What I’d do differently

Run each eval case 3 times from the start, report worst-case. Eliminates run-to-run noise instead of pretending it isn’t there.
Pass the system prompt to the judge. Some “hallucination” flags were the agent following system-prompt instructions the judge couldn’t see.
Track per-case token cost in the report. Cost variance across cases is itself a signal worth surfacing.

The honest summary

Four runs of this phase, in order:

Run	What changed	Det	Judge	Both
1	Haiku judging Haiku	75%	55%	45%
2	Switched to Sonnet judge	75%	55%	45%
3	Judge got tool context + better rubric; eval calibration relaxed	80%	75%	70%
4	Agent fix for wrong-item routing	80%	75%	70%

The agent didn’t actually get much better between runs. What got better was my ability to measure it accurately. Eval is iterative — you debug the test as much as the agent, because the test is an artifact you wrote and can get wrong too.

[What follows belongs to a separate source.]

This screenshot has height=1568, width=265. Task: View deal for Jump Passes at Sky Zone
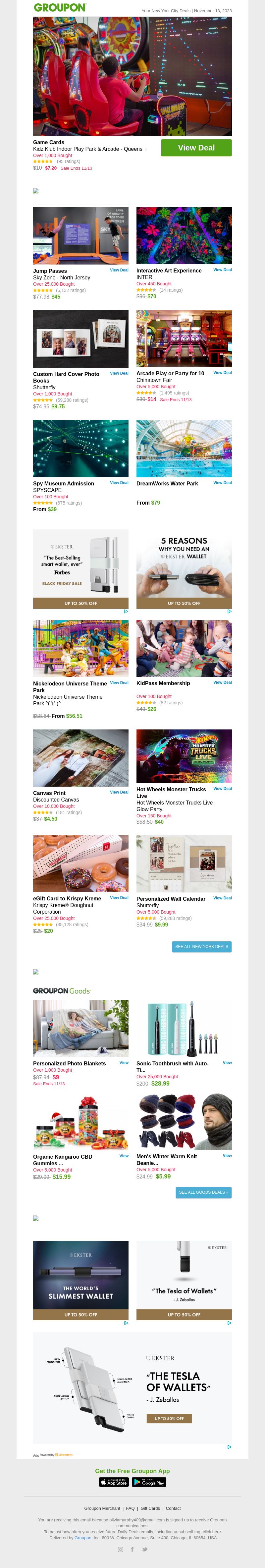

If I were interviewing tomorrow and someone asked “how do you know if your AI feature is good?” — this is the answer I’d want to give. Not a number. A process. A way of asking the question that produces a usable answer.

Follow-up: making the eval provider-agnostic

I went ahead and built the thing the previous section promised. Three structural changes turned the pipeline into something that can compare provider combinations cleanly.

1. The agent loop split into a dispatcher. lib/agent.ts is now pure types plus a runAgent() function that dispatches to runAgentAnthropic() or runAgentOllama() based on the CHAT_PROVIDER env var. Mirrors the pluggable-LLM pattern from Phase 2. The route handler and the eval runner didn’t change — they call runAgent and don’t care which provider is underneath.

2. Ollama tool-calling — the wire-level differences that bit. Implementing the Ollama agent loop surfaced three concrete differences from Anthropic that aren’t obvious from skimming the docs:

Tool format follows OpenAI conventions. { type: "function", function: { name, description, parameters } } vs Anthropic’s { name, description, input_schema }. Same JSON Schema underneath, different wrapper.
Tool results go back as { role: "tool", content } messages, not as content blocks inside a user message. Anthropic uses content arrays; Ollama uses a separate role.
Streaming uses NDJSON, and tool_calls typically arrive in the final chunk (with done: true) rather than incrementally. The parser has to buffer text deltas while watching for tool_calls to land on the done event.

3. Judge gets the same treatment. A new JUDGE_PROVIDER env var picks between Anthropic and Ollama for the LLM-as-judge call. Anthropic still defaults — stronger judge means less bias — but a fully-local eval is now one env-var flip away. For Ollama I added format: "json" to the request, which constrains output to valid JSON. Without it, smaller models routinely wrap responses in markdown fences and the strict parser falls over.

I also moved every model name into env, with .env.example as the source of truth. Change a model by editing .env.local, not source code.

The 4-way comparison matrix

With both halves pluggable, four interesting experiments are one env-var flip apart:

CHAT_PROVIDER	JUDGE_PROVIDER	What it answers
anthropic	anthropic	Baseline — the numbers above in this post
ollama	anthropic	Agent-provider comparison (judge held constant)
anthropic	ollama	How a local judge sees the same outputs
ollama	ollama	Fully local — what zero-budget actually delivers

The middle two are the genuinely interesting experiments. “How much quality do I lose going local on the agent?” and “How much does my measurement instrument shape my conclusions?” are different questions and they shouldn’t be conflated — switching both at once mixes two changes and you can’t attribute deltas to either.

A small but important rule I gave myself: when comparing agent providers, keep the judge constant. And vice versa. Otherwise pass-rate changes blend agent-quality deltas with judge-strictness deltas.

What’s next

The comparison numbers themselves. Llama 3.1 8B is already pulled from Phase 2; Qwen 2.5 14B is downloading for the judge side. Once both are in place, I’ll run the four cells of the matrix above and write up the diff.

The blog post for that one writes itself.